Changes after the update of January 2026¶
Recent changes are in dark blue.
This page will be updated as we learn about problems with the system after the update and figure out workarounds for problems. Even though this time we had the opportunity to do more testing then during previous updates, most testing was not on the main system and the system was also not a full copy of LUMI. Moreover, it turns out that there are always users who use the system in a different way than we expected and run into problems that we did not expect.
Almost all software components on LUMI have received an update during the past system maintenance. The user-facing updates are:
-
The operating system is now SUSE Enterprise Linux 15 SP6 on the login nodes (formerly SP5), and the matching version of Cray Operating System on the compute nodes.
-
Slurm is upgraded to version 24.05.8.
-
The libfabric CXI provider has also been upgraded to a newer version.
-
ROCm 6.3.4 is now the system-installed and default ROCm version and ROCm 6.0.3 is no longer on the system.
The currently installed driver (
amdgpupackage) is version 6.3.60300-2084815 (and note that this is not the version returned byrocm-smias the latter really returns the firmware version instead), and that driver is compatible with ROCm userland libraries from version 6.1 till 7.0. This does not imply that all of those versions will be fully functional on LUMI as each version of the Cray Programming Environment has only been tested with one or two versions of ROCm™.E.g., none of the MPI implementations of the programming environment 25.09 or earlier can work with ROCm™ 7 to offer GPU-aware MPI.
-
Two new programming environments have been installed, see the next section.
As after previous maintenance periods, the visualisation nodes in the lumid
partition are not yet available as they require a slightly different setup.
Major changes to the programming environments¶
(Un)supported programming environments¶
Updating ROCm on LUMI is not as trivial as it seems. There are other components in the system that depend on ROCm also, and the most noteworthy of these is GPU-aware MPI. MPI is a very tricky piece of software on a supercomputer: It has to link with the applications on the system, but also needs to work closely together with the lower-level communication libraries on the system (libfabric and the CXI provider on LUMI), the GPU accelerator driver and libraries for GPU-aware MPI (so the ROCm stack on LUMI), and with shared memory communication/support libraries in the kernel (HPE uses xpmem). Any change to one of those components may require a change in the MPI library. So you can understand that updating a system is not as simple as it may appear, and the ROCm update has inevitably other consequences on the system:
-
The new 25.03 programming environment is the system default version after the maintenance as it is the version of the PE that is fully developed for the current system configuration with ROCm™ 6.3.
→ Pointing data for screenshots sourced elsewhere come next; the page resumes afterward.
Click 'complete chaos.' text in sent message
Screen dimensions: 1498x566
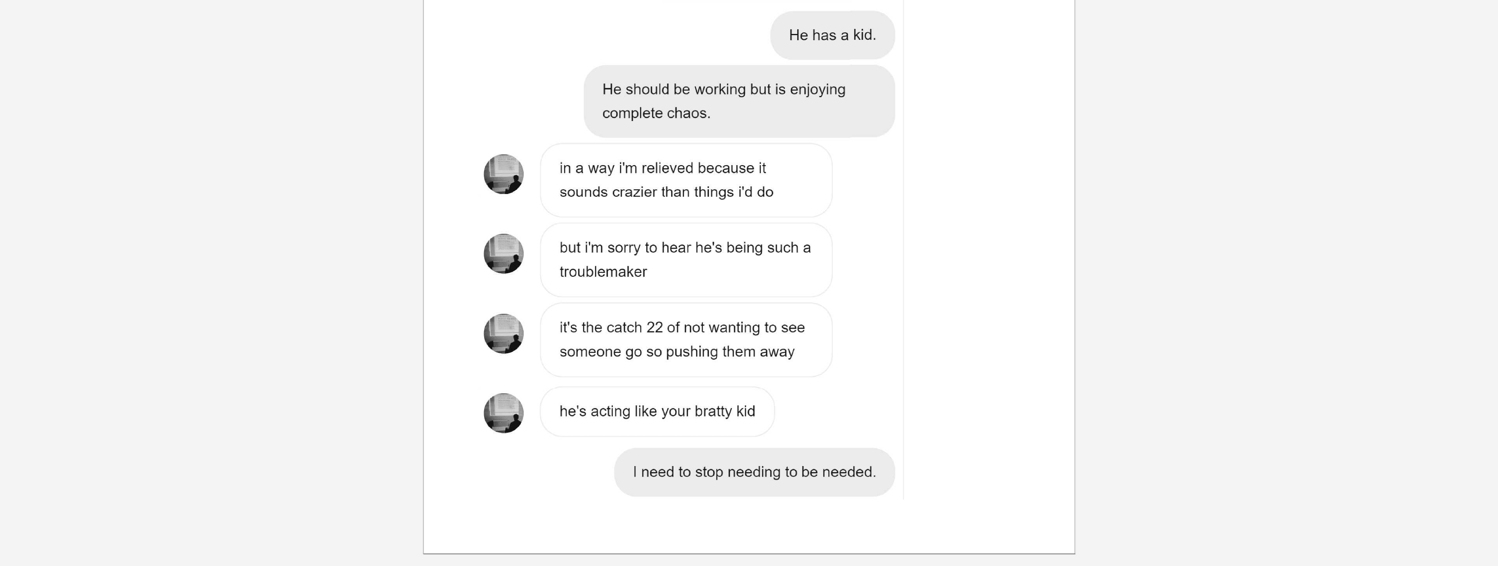click(656, 113)
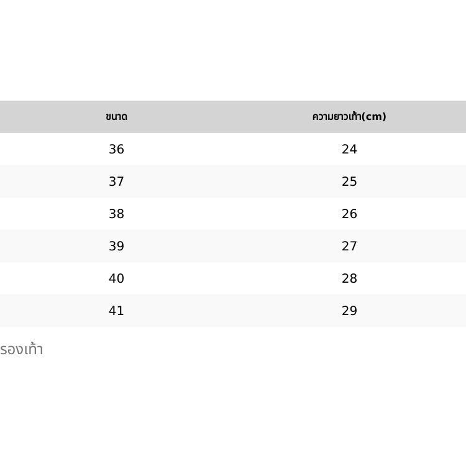The image size is (466, 466).
Task: Click the รองเท้า text below table
Action: pyautogui.click(x=21, y=349)
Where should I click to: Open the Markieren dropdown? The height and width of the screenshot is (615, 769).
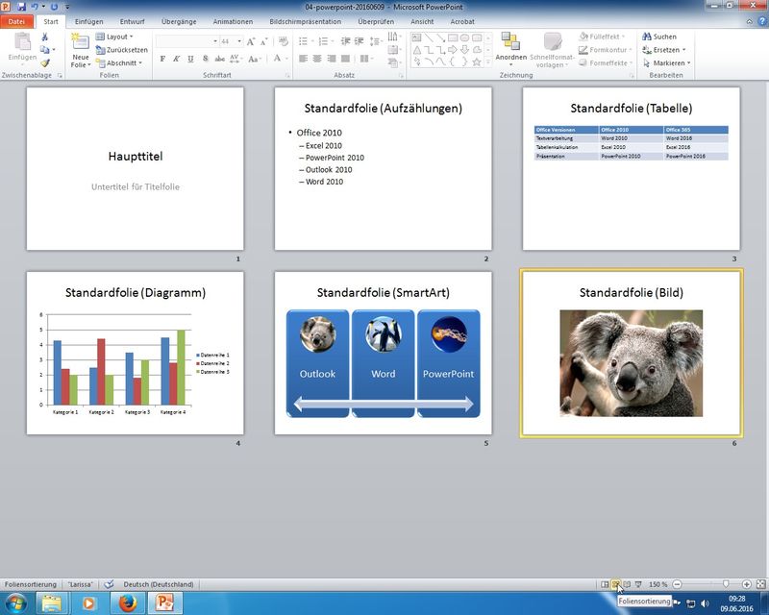670,62
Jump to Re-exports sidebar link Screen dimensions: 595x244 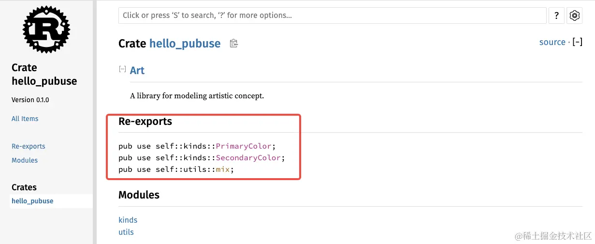click(29, 146)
25.09 is also offered, though it has been tested more with ROCm™ 6.4.
We cannot guarantee that older versions of the Programming Environment, which were never developed for and tested on/with SUSE 15 SP6 and ROCm™ 6.3, will work for everybody.
This implies that if you experience problems, the answer might be that you will have to move to 25.03 or at least try if the problems occur there too. The LUMI User Support Team will focus its efforts on making the software stack for 25.03 as complete as possible as soon as we can, and a lot of it is already on the system. We only support relatively recent versions of software though. After that, we will build a stack for 25.09.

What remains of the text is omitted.